Introdução A dissecção espontânea da artéria coronária (SCAD – Spontaneous Coronary Artery Dissection) é uma causa subdiagnosticada de síndrome coronariana aguda (SCA), sendo até 70% dos casos identificados apenas na necrópsia. Embora sua incidência seja incerta, algumas séries de casos sugerem predomínio em mulheres jovens. A fisiopatologia envolve enfraquecimento da parede vascular associado ao aumento da pressão intraluminal, levando à ruptura e formação de uma falsa luz entre as camadas íntima e média do vaso. Com os avanços dos métodos diagnósticos, a cineangiocoronariografia seriada pode ser uma ferramenta crucial para o acompanhamento e tratamento desses pacientes.
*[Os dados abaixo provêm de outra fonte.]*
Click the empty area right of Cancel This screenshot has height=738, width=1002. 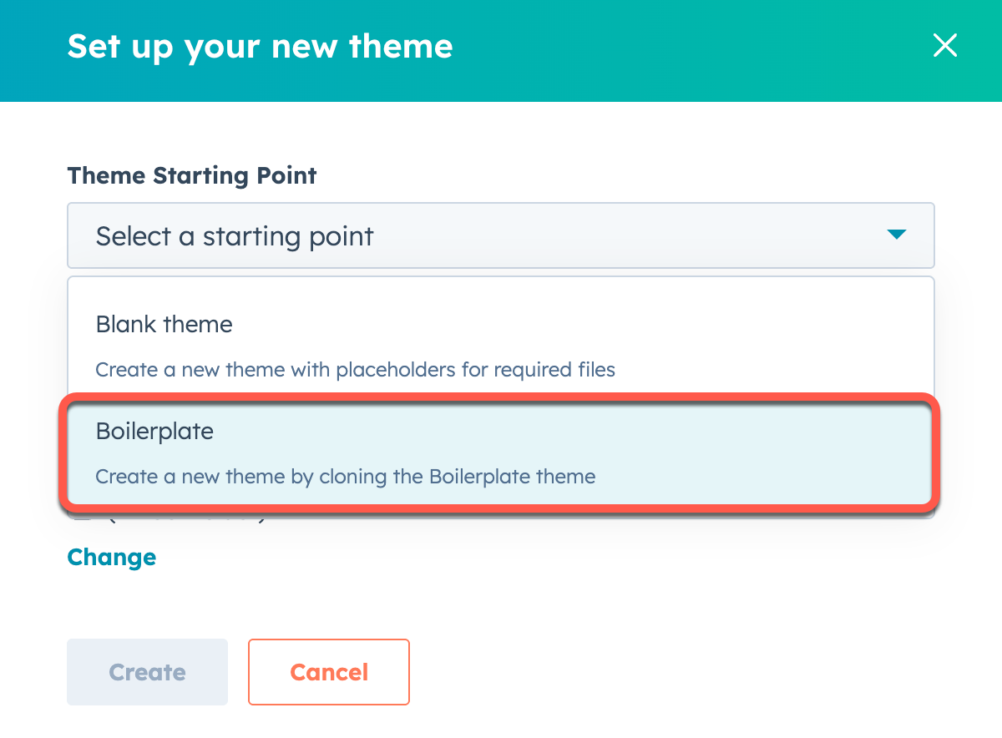(668, 672)
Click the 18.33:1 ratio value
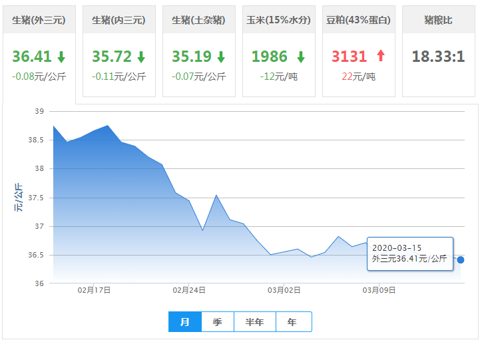Viewport: 482px width, 342px height. click(438, 57)
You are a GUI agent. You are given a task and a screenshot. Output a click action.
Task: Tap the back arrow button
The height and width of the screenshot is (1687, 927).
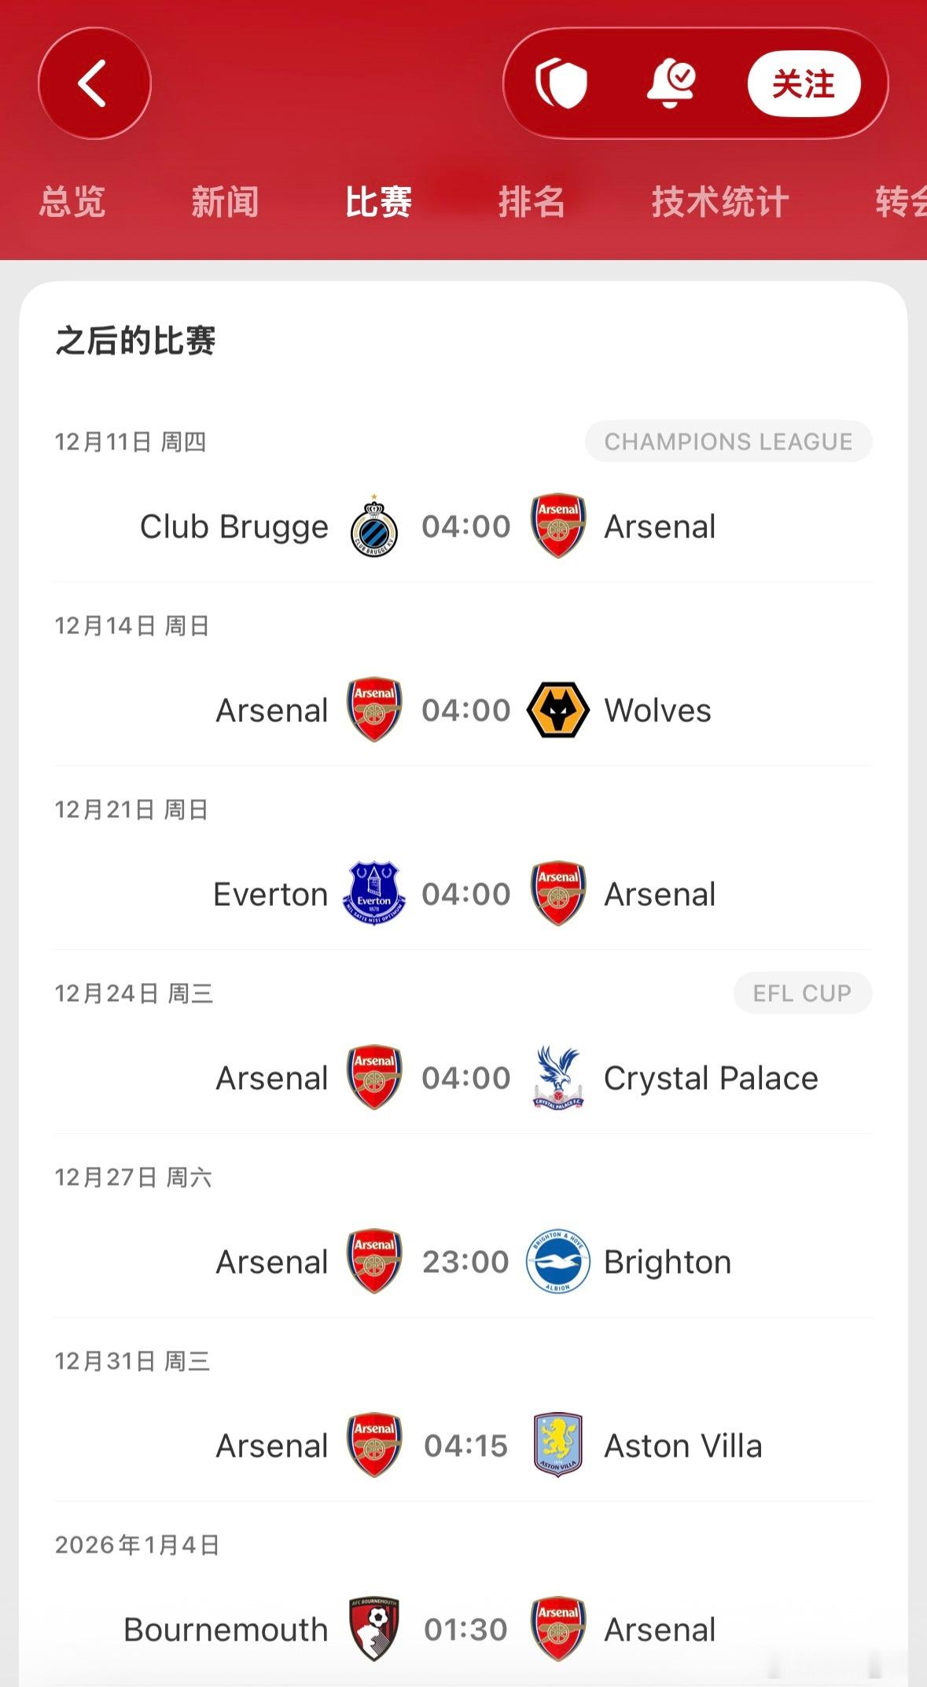[x=94, y=84]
Relato T.R do sexo feminino, 50 anos, admitida em hospital secundário com precordialgia caracterizada como 9/10, com irradiação para mandíbula e membros superiores. Antecedentes pessoais: hipotiroidismo e tabagismo. Eletrocardiograma evidenciou infarto agudo do miocárdio com supra de ST em parede anterolateral (V2-V6; D1 e aVL). Submetida à trombólise, sem critérios de reperfusão, sendo encaminhada ao serviço terciário para estratificação invasiva. Cineangiocoronariografia (CATE) evidenciou coronárias sem lesões obstrutivas, porém com afilamento difuso médio-distal da artéria descendente anterior (ADA). Ecocardiograma transtorácico (ECOTT) revelou disfunção ventricular grave, com fração de ejeção do ventrículo esquerdo (FEVE) de 29% pelo método de Simpson. Ressonância magnética cardiovascular (RMC) identificou FEVE de 30%, miocardiopatia dilatada com disfunção sistólica importante do ventrículo esquerdo com área de fibrose de padrão isquêmico no território usualmente irrigado pela artéria descendente anterior e trombo intracavitário. Realizado tratamento clínico otimizado e encaminhada para seguimento ambulatorial. Repetido CATE quatro meses depois confirmando importante afilamento prévio da ADA com subsequente aumento da espessura do vaso, indicando reabsorção do hematoma e recuperação da arquitetura coronária.
Conclusão A SCAD pode ser mais prevalente do que se acredita, sendo frequentemente subdiagnosticada. A cineangiocoronariografia seriada, assim como a imagem intravascular, desempenha um papel fundamental no diagnóstico precoce e no acompanhamento da recuperação coronariana, permitindo melhor entendimento da doença e sua evolução clínica.